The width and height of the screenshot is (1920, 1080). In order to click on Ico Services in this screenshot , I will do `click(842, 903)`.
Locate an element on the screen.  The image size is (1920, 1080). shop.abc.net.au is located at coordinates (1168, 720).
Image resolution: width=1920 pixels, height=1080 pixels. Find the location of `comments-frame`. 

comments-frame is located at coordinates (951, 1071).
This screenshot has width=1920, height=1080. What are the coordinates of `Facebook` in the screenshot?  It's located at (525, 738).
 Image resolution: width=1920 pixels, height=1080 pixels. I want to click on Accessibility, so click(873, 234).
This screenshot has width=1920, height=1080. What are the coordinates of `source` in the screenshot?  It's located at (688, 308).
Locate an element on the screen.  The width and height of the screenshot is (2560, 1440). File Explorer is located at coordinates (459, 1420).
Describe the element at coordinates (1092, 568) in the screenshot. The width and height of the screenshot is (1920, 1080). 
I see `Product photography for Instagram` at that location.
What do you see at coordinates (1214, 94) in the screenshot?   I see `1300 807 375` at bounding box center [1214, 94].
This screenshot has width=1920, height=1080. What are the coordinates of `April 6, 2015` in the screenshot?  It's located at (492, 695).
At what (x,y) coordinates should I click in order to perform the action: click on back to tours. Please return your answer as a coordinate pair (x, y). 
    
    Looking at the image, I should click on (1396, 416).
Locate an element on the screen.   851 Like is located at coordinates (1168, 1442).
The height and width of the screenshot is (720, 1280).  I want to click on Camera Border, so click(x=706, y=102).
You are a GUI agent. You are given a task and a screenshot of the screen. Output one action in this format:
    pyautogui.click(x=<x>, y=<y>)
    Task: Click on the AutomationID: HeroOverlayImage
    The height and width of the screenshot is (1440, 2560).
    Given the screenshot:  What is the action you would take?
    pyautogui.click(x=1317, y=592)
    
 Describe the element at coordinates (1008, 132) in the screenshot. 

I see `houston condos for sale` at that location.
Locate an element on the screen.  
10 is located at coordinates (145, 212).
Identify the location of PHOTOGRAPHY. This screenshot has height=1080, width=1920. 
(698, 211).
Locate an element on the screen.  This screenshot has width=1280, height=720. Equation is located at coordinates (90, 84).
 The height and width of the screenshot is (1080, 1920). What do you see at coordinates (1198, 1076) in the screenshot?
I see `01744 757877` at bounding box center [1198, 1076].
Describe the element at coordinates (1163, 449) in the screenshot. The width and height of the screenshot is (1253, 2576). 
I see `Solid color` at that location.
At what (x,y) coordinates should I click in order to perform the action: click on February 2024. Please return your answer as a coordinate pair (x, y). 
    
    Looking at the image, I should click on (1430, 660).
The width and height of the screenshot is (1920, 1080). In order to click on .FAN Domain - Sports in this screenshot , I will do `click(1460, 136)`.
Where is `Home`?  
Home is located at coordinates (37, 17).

::::::::

TASK GOAL:
Find each line in the material above that contains the word "return", and copy those lines out in full.

RESPONSE:
At what (x,y) coordinates should I click in order to perform the action: click on back to tours. Please return your answer as a coordinate pair (x, y). 
At what (x,y) coordinates should I click in order to perform the action: click on February 2024. Please return your answer as a coordinate pair (x, y). 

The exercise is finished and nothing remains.